Prompt injection blocking: Falcon AIDR is engineered to stop attacks where adversaries inject hidden instructions into GenAI tools to manipulate outcomes or steal data. It blocks prompt injection, jailbreaks, and unsafe content in real-time, leveraging intelligence from research into over 180 known prompt injection techniques.

• Data leakage prevention: The platform automatically detects and blocks sensitive information such as credentials, regulated data, and other confidential secrets, before it can reach AI models or be exfiltrated through external AI systems.

• Unified visibility and governance: AIDR provides security teams with unified visibility into how employees are using AI tools (often referred to as 'shadow AI') and how AI agents are operating. This allows for real-time policy enforcement to stop risky interactions and contain malicious agent behavior.

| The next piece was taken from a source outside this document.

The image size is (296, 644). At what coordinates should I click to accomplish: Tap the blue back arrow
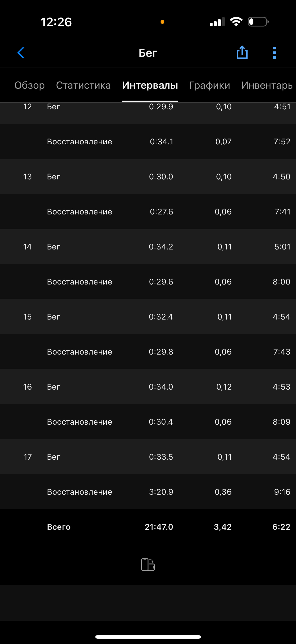pos(21,53)
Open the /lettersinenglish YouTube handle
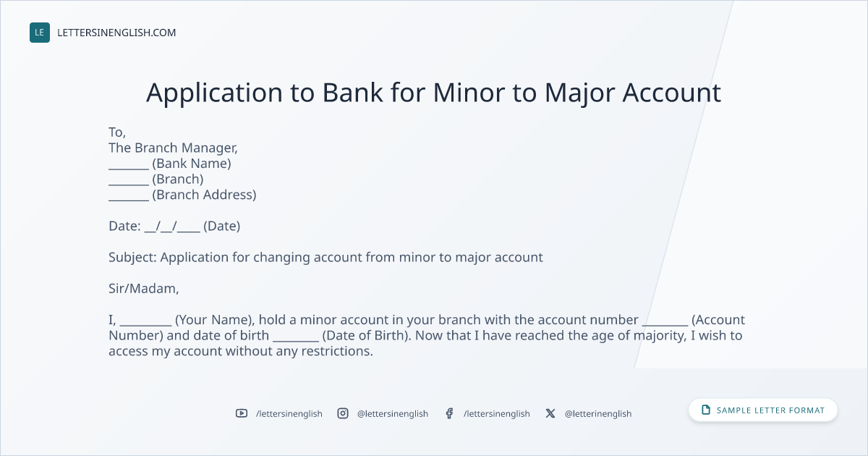Viewport: 868px width, 456px height. pos(289,414)
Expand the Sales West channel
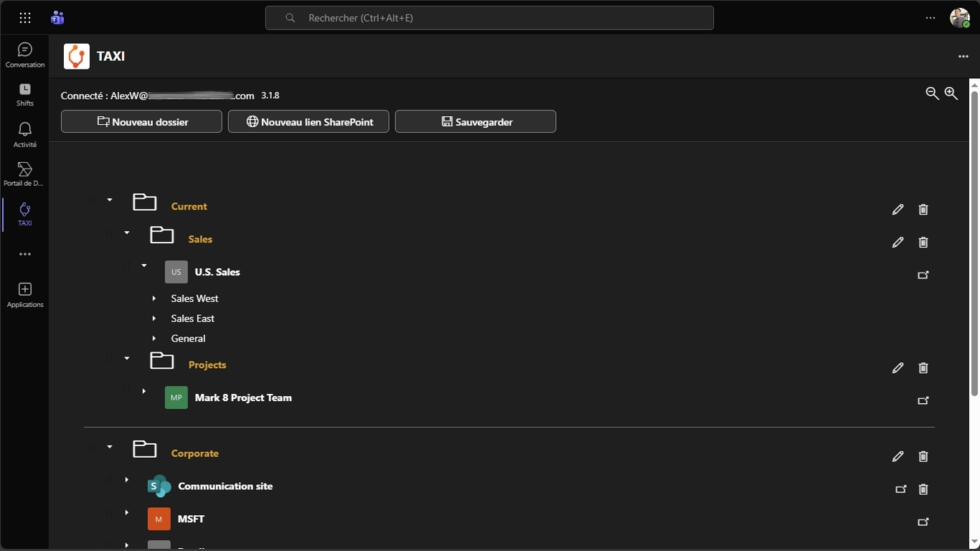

• Single platform advantage: By integrating AIDR into the Falcon platform, CrowdStrike delivers an end-to-end security model for AI that covers data, models, agents, identities, infrastructure, and interactions, removing the need for separate, fragmented point solutions.

The new security paradigm

"Prompt injection is a frontier security problem," said Michael Sentonas, President of CrowdStrike. "Adversaries are injecting hidden instructions into GenAI tools to weaponize the very systems transforming how work gets done. Falcon AIDR secures every prompt, response, and agent action in real time."

The company's focus on the interaction layer reflects the growing consensus in cybersecurity that "prompts are the new malware," requiring continuous, real-time protection to safeguard against the manipulation of AI systems.